Fashion brands have some heavy lifting to do to close the sustainability gap, starting first with the industry’s standards and practices, according to Kearney’s latest Circular Fashion Index (CFX) report. “We see little progress toward lowering the industry’s large environmental impact by ‘closing the loop’ to make the industry really circular,” it declared.

Ranking 200 global fashion brands across seven dimensions, called “circularity levers,” including brand communications, availability of repair services, use of recycled fabrics, accessible care instructions, secondhand sales, rental services, and reuse of returned clothing as raw materials, donations, and others, it rated brands on a one (lowest) to ten (highest) scale.

The overall industry average on sustainability was a dismal 2.97 and even more shocking is that no brand “extensively” uses all seven circularity levers. The average is in the two to six percent range, with brands focusing more on stimulating the primary first-sale fashion market, not the secondary ones, like offering resale and pre-owned fashion selections. Only 10 of the brands ranked (5 percent) make extensive use of pre-owned garment assortments, while just over 50 (27 percent) are moderately engaged in resale, leaving the vast majority (68 percent) mostly sitting resale out.

Patagonia, Levi’s, and The North Face lead the pack in the CFX index, with Madewell, Athleta, Timberland and Jimmy Choo showing the most improvement. But overall, brands need to do more, much more.

In addition, sports/outdoor fashion brands have the highest average index score (3.52) and fast fashion and underwear/lingerie the lowest (2.48 and 2.66 respectively). Even more surprising, mass-market fashion brands (average 3.11) are doing better than luxury (2.99) or premium/affordable luxury (2.95) brands.

“Our CFX study demonstrates that while solutions are there, adoption is not. Out of 200 brands, only 19 score at least five out of the 10 in our index and only the top three score above seven out of ten,” the Kearney report concludes. “Sadly, many companies still haven’t implemented any circularity actions, due to a lack of a clear sustainability strategy or poor execution. It’s past time for action.”

The Recommerce Solution

Brand-supported resale is one of Kearney’s circularity levers that fashion brands should pull now. If they don’t participate directly in the resale sector, they will leave upwards of $20 billion on the table this year, according to ThredUp’s 2023 Resale Report.

That confirms Kearney’s findings that fashion brands have been exceedingly slow to adopt resale. ThredUp found only 124 brands that have added branded resale programs into their mix in 2022. While the number of resale participants more than tripled from 2021, when only 36 brands were engaged directly in resale, fashion companies have a long way to go.

Consumer demand for resale is undeniable. Over half (53 percent) of the 3,000+ American adults ThredUp surveyed reported shopping for secondhand apparel in 2022, and it is estimated that one in three clothing items bought last year were secondhand.

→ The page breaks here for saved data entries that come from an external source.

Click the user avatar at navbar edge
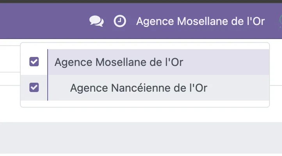 280,21
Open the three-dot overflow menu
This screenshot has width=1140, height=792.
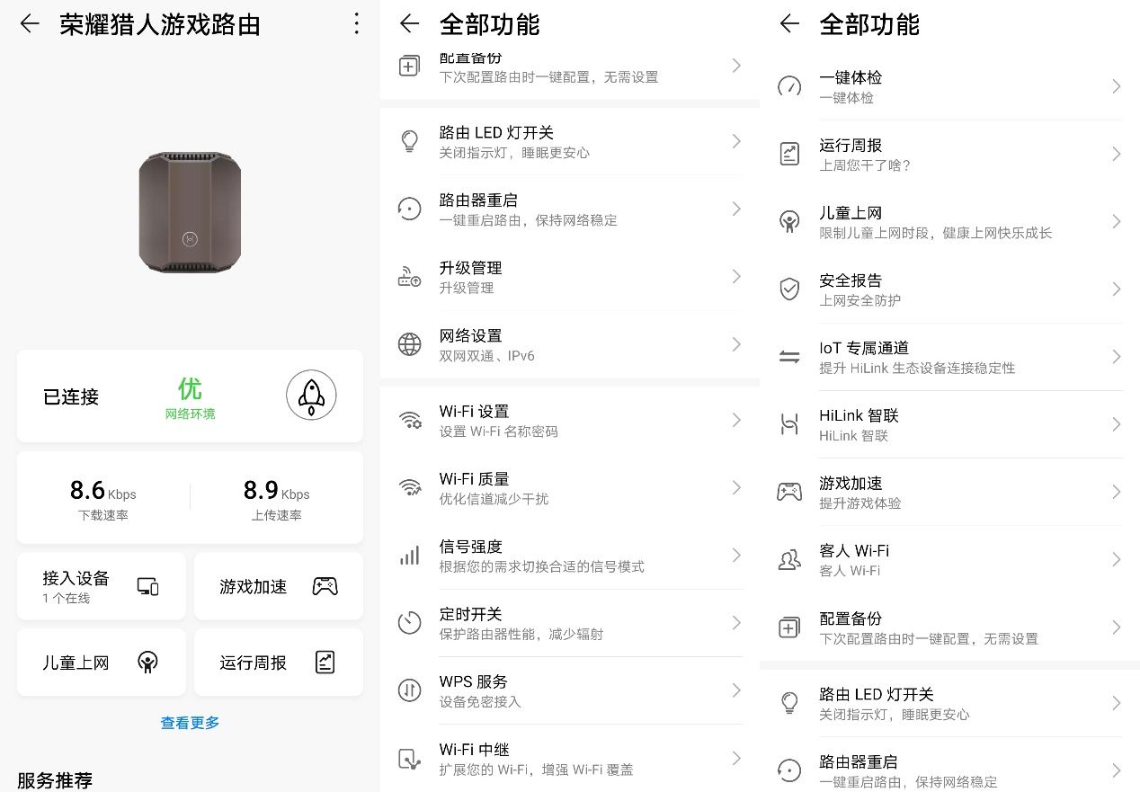point(357,23)
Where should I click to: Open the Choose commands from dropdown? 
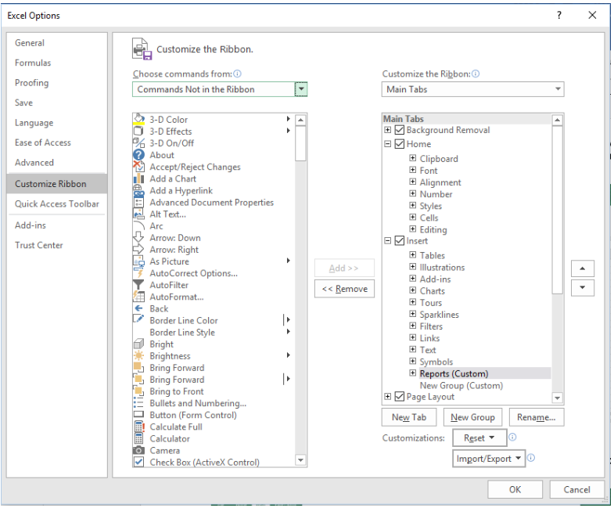[x=300, y=89]
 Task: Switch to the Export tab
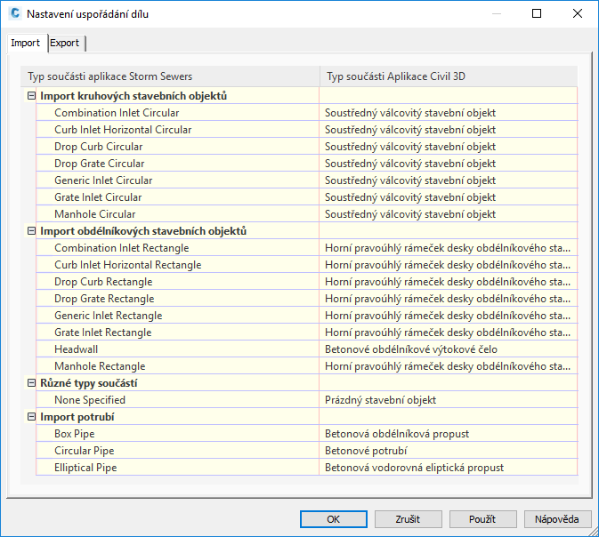click(64, 43)
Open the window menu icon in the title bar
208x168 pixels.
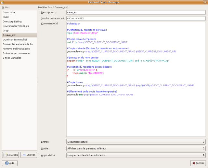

Rising demand has supercharged growth in the recommerce market. Secondhand fashion — including traditional thrift and donations and online and brand-supported resale — is expected to grow to $70 billion, nine times faster in the U.S. by 2027 than the primary retail fashion sector. And over the next five years, traditional thrift and donations’ share will flatline to around $28 billion, while resale will explode, from $17 billion in 2022 to $42 billion in 2027.

The Resale Platform

What holds many fashion brands back from launching a resale initiative is mastering a different business model. ThredUp was early to identify the disconnect and launched a Resale-as-a-Service (RaaS) offering so brands could make an easy transition.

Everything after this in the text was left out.